What this task involves:
An exact, complete copy of the data that follows is needed.

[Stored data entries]
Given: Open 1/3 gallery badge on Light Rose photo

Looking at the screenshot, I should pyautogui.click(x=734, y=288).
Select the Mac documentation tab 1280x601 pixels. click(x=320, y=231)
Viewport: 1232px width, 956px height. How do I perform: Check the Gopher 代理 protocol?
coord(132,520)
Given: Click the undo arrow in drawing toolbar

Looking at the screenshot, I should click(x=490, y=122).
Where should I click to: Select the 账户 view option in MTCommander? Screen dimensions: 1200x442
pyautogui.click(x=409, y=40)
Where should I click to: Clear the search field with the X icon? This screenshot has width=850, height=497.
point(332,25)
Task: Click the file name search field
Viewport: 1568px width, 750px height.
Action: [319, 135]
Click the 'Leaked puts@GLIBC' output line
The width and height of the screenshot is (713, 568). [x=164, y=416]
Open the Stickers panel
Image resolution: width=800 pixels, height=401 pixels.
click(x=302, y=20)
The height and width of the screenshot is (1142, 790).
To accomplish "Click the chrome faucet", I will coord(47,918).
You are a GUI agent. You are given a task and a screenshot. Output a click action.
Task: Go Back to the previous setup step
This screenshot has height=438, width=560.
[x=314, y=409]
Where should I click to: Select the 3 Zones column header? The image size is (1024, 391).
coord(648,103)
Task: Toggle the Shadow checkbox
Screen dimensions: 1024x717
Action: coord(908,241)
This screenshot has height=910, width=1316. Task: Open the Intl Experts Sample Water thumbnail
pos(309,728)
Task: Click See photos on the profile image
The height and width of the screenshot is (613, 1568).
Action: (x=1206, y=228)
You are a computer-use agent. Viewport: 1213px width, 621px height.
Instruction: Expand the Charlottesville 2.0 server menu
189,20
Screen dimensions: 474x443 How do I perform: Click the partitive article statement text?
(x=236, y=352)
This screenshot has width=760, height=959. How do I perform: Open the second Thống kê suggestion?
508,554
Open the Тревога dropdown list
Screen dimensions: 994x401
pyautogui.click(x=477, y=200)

Answer space:
Given: Open 1/3 gallery badge on Light Rose photo

Looking at the screenshot, I should pyautogui.click(x=734, y=288).
Select the Mac documentation tab 1280x601 pixels. click(x=320, y=231)
Viewport: 1232px width, 956px height. How do I perform: Check the Gopher 代理 protocol?
coord(132,520)
Given: Click the undo arrow in drawing toolbar

Looking at the screenshot, I should click(x=490, y=122).
Where should I click to: Select the 账户 view option in MTCommander? Screen dimensions: 1200x442
pyautogui.click(x=409, y=40)
Where should I click to: Clear the search field with the X icon? This screenshot has width=850, height=497.
point(332,25)
Task: Click the file name search field
Viewport: 1568px width, 750px height.
Action: [319, 135]
Click the 'Leaked puts@GLIBC' output line
The width and height of the screenshot is (713, 568). [x=164, y=416]
Open the Stickers panel
Image resolution: width=800 pixels, height=401 pixels.
click(x=302, y=20)
The height and width of the screenshot is (1142, 790).
To accomplish "Click the chrome faucet", I will coord(47,918).
You are a GUI agent. You are given a task and a screenshot. Output a click action.
Task: Go Back to the previous setup step
This screenshot has height=438, width=560.
[x=314, y=409]
Where should I click to: Select the 3 Zones column header? The image size is (1024, 391).
coord(648,103)
Task: Toggle the Shadow checkbox
Screen dimensions: 1024x717
Action: coord(908,241)
This screenshot has height=910, width=1316. Task: Open the Intl Experts Sample Water thumbnail
pos(309,728)
Task: Click See photos on the profile image
The height and width of the screenshot is (613, 1568).
Action: (x=1206, y=228)
You are a computer-use agent. Viewport: 1213px width, 621px height.
Instruction: Expand the Charlottesville 2.0 server menu
189,20
Screen dimensions: 474x443 How do I perform: Click the partitive article statement text?
(x=236, y=352)
This screenshot has width=760, height=959. How do I perform: Open the second Thống kê suggestion?
508,554
Open the Тревога dropdown list
Screen dimensions: 994x401
pyautogui.click(x=477, y=200)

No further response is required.